Um dos dados fundamentais para se traçar um plano deste tipo tem a ver com os mercados. Impõem-se as seguintes perguntas, quanto consumimos? Como consumimos? Onde consumimos? Num exercício muito simples, tendo em base os consumos per capita utilizados pelas organizações internacionais, facilmente chegaremos à conclusão de que estes consumos aqui são exagerados e estão fora de contexto. Por exemplo, as projecções de consumo propõem um consumo global de grãos a rondar os 250 kg per capita/ano (2021), o que nos parece um exagero.
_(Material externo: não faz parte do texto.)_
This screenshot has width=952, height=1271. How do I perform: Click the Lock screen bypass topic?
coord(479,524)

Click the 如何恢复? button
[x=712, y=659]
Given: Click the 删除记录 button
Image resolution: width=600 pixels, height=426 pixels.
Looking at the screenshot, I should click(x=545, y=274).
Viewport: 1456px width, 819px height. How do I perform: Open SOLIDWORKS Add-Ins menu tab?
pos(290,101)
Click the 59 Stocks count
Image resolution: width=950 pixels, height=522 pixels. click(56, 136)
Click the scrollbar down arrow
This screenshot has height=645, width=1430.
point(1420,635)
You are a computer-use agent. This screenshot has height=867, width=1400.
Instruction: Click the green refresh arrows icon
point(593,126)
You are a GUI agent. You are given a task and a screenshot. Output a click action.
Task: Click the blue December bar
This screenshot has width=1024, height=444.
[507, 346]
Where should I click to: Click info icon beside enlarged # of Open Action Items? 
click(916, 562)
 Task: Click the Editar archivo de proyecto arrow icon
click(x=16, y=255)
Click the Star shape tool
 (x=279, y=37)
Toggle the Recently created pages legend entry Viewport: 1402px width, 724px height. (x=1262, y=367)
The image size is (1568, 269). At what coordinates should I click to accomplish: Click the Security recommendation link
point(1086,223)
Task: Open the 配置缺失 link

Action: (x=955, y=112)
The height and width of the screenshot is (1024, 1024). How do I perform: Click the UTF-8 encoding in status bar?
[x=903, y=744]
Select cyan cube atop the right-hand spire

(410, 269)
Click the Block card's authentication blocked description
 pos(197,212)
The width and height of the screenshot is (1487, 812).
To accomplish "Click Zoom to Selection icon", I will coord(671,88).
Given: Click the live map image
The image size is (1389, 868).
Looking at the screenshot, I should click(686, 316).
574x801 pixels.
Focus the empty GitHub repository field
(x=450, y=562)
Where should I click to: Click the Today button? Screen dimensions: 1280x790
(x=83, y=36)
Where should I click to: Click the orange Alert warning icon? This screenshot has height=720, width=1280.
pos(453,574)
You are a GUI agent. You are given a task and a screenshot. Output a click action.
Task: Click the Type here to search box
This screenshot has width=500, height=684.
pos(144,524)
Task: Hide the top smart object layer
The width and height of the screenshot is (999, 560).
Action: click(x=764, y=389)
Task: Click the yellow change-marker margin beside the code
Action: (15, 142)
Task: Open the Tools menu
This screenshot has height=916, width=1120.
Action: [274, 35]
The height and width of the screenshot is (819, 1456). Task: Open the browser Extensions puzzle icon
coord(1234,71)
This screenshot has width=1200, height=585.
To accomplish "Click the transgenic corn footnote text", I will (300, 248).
Mais importante do que tudo, é perceber que a produção se faz de saber e experiência. Não basta atirar com dinheiro para cima do problema e preparar uma terra para fazer arroz! É preciso saber fazer arroz! Se hoje temos pessoas que fazem arroz em 3 mil hectares, como vamos multiplicar esse conhecimento para fazer 600 mil? Importando conhecimento? Pode ser, mas teremos de motivar os estrangeiros a vir para uma fazenda isolada, onde não há energia, rede de saúde, escolas, comunicações, divertimentos, nem sequer bens; onde se a TV avaria se fica sem nenhum contacto com o mundo por mais de um mês, etc.

Se é difícil, nestas condições, manter os natos da terra, pior será para quem está habituado a outro nível de vida. Só se o salário ou o lucro forem tão grandes que valha a pena; mas aí lá se vai o benefício da produtividade. Passar de uma produção de 230 mil para 330 mil ha no milho (+43%) é difícil; passar de 3 mil para 600 mil ha no arroz (+20.000%) é absolutamente impossível.

Criar estruturas para tornar possível a preparação de terras, o escoamento da produção, o investimento do agricultor e tudo o resto, não havendo mão-de-obra com conhecimento e tradição para suportar essas metas, será um desperdício de dinheiro desastroso!